Children with univentricular heart (UVH) have a limited life expectancy without early treatment. Long-term survival in UVH, in an unselected nationwide cohort, is unclear.

Objectives

To determine long-term survival in patients with UVH including non-operated patients compared with a control population in Sweden.

Methods

Patients with UVH born between 1970 and 2017 were identified from the National Registers and were matched for birth year and sex with 10 individuals without congenital heart disease. Follow-up was from birth until death, transplantation, or the end of study. Mortality risk was estimated by Cox proportional regression models and Kaplan–Meier survival analysis.

Results

We included 5075 patients with UVH including 758 (14.9%) patients with hypoplastic left heart syndrome (HLHS), and 50,620 matched controls. Median follow-up time was 13.6 (IQR 0.7; 26.8) years. The hazard ratio for death in patients with UVH was 53.0 (95% confidence interval, 48.0–58.6), and for HLHS, 163.5 (95% CI, 124.3–215.2).
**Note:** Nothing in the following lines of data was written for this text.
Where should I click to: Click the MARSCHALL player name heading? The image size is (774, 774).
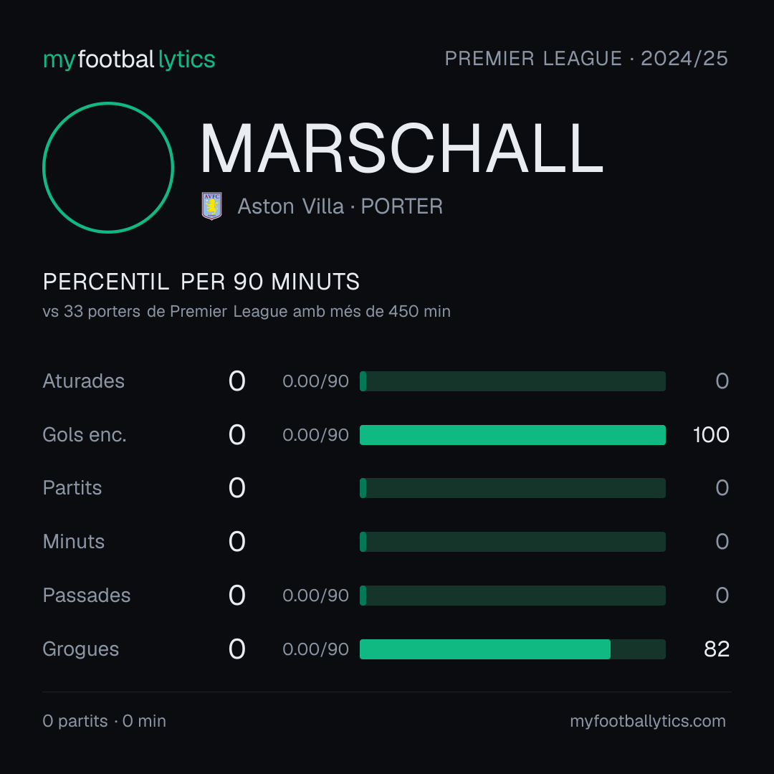401,149
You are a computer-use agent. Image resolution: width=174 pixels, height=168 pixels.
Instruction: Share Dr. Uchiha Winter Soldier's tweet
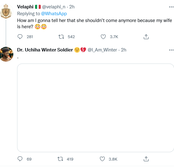coord(146,159)
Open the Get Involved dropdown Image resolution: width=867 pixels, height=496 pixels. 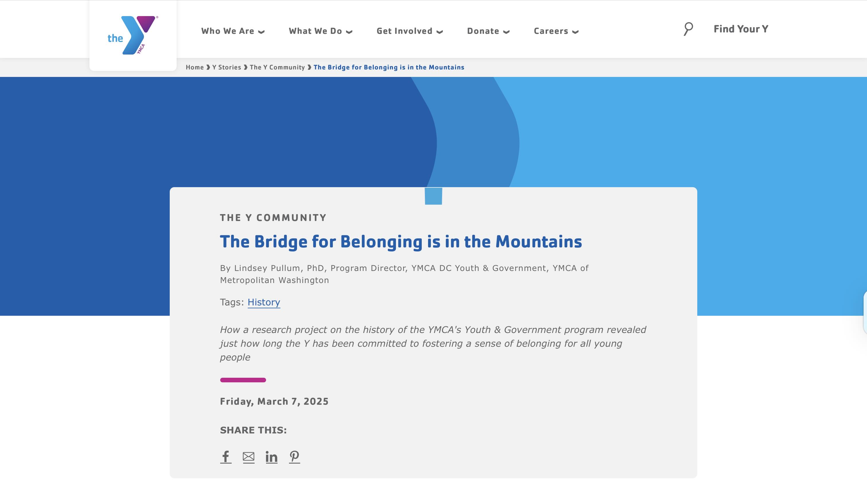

In patients with HLHS, 84% of those who were born between 1982 and 1993 died or had transplantation during the first year of life compared with 29% born between 2006 and 2017. In patients with UVH without HLHS, death/transplantation in the first year of life declined from 36% in those born between 1970 and 1981 to 8.7% in those born between 2006 and 2017.

Conclusions

The risk of mortality was >50 times higher in patients with UVH than in controls. The survival rate increased with a later decade of birth but was still <75% in patients born with HLHS.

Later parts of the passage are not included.